Data Storage: Aggregated data is stored in database for further analysis.
Real-time Analytics and Dashboards: visualize real-time traffic and energy usage, and traffic statistics.
Output and Actions: Alerts are sent via Google Cloud Functions to city management systems if anomalies are detected, triggering automated responses such as adjusting traffic light timings or notifying maintenance teams.
Data streaming example - Real-Time Trading App
Context:In high-frequency trading, financial firms execute thousands of trades per second to capitalize on minor price fluctuations in the stock market. The data stream involved is vast and requires robust processing capabilities.
Data Sources:
Market Data Feeds ie. NYSE, NASDAQ, and other exchanges provide real-time quote and trade data.
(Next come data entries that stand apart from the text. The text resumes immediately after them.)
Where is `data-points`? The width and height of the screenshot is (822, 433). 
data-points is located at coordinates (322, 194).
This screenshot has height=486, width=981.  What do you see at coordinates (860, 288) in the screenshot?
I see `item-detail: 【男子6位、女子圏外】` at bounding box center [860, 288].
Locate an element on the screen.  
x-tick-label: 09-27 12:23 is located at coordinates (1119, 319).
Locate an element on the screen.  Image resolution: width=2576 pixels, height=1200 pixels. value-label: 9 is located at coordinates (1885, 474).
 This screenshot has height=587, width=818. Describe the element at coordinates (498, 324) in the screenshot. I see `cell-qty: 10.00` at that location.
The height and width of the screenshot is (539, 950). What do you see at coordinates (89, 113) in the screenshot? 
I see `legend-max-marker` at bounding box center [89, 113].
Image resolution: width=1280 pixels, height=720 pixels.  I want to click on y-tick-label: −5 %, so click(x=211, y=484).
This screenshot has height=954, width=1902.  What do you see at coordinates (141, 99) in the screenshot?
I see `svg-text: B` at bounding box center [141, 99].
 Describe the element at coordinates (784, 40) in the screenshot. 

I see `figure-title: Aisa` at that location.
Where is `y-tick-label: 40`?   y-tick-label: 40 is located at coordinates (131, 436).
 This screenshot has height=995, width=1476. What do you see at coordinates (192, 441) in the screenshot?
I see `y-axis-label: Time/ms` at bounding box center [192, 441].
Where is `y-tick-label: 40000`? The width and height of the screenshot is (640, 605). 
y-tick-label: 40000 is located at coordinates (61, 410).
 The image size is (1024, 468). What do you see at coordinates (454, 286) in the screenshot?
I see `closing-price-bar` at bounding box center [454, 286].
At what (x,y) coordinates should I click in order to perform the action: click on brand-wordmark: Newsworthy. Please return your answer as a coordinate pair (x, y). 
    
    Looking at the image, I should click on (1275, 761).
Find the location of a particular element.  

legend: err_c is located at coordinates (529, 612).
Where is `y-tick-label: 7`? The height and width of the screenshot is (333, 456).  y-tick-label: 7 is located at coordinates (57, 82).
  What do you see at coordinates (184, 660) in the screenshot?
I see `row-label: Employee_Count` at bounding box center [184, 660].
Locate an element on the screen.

News Feeds Real-time news services like Bloomberg or Reuters that provide financial news which might impact stock prices.
Data Characteristics:
Volume Thousands of trades per second, resulting in gigabytes of data per day.
Velocity Data needs to be processed with latencies often in the microsecond range.
Variety Structured data (trade prices, volumes) and unstructured data (news articles).
Data Stream Processing Pipeline:
Data Ingestion:
Kafka A distributed event streaming platform to handle real-time data ingestion.
Communication Method Buffers (Protobuf) Used for efficient data serialization.
Real-Time Processing:
Apache Flink A stream processing framework that processes the data with sub-millisecond latency.
Sliding Windows To compute moving averages and other statistics on the data stream. For instance, a 1-second sliding window may compute the average trade price and volume.
Analytics and Algorithms:
Machine Learning Models Deployed using libraries like TensorFlow or PyTorch to predict stock price movements based on incoming data.
Statistical Analysis: Real-time computation of statistics such as:
Moving Averages Simple Moving Average (SMA), Exponential Moving Average (EMA).
Volatility Measures Standard deviation of price changes over specified intervals.
Storage and Retrieval:
In-Memory Databases Redis or Memcached for storing interim computational results.
Time-Series Databases InfluxDB or TimescaleDB for storing historical data and enabling back-testing of trading strategies.
Example Statistics:
Tick Rate (Virtual Events Rate) 5,000 ticks/events per second.
Latency Requirements Processing latency under 500 microseconds.
Moving Average Calculation 10-second moving average of stock prices, updated every second.
Example of Real-Time Calculation:
Assume a simple moving average (SMA) calculation for the last 10 seconds on a data stream of stock prices:
Prices over the last 10 seconds: [101.5, 102.0, 101.8, 101.7, 102.2, 101.9, 102.3, 102.1, 101.6, 102.4]
SMA = (101.5 + 102.0 + 101.8 + 101.7 + 102.2 + 101.9 + 102.3 + 102.1 + 101.6 + 102.4) / 10
SMA = 101.95
This calculation needs to be updated every second as new prices stream in, maintaining real-time analytics.
Tech Stack Summary:
Data Ingestion Kafka
Serialization Protocol Buffers
Stream Processing Apache Flink
Machine Learning TensorFlow/PyTorch
Databases Redis, InfluxDB/TimescaleDB
This data streming setup ensures that the stock trading platform can handle high-speed data streams, process them with minimal latency, and make informed trading decisions in real-time.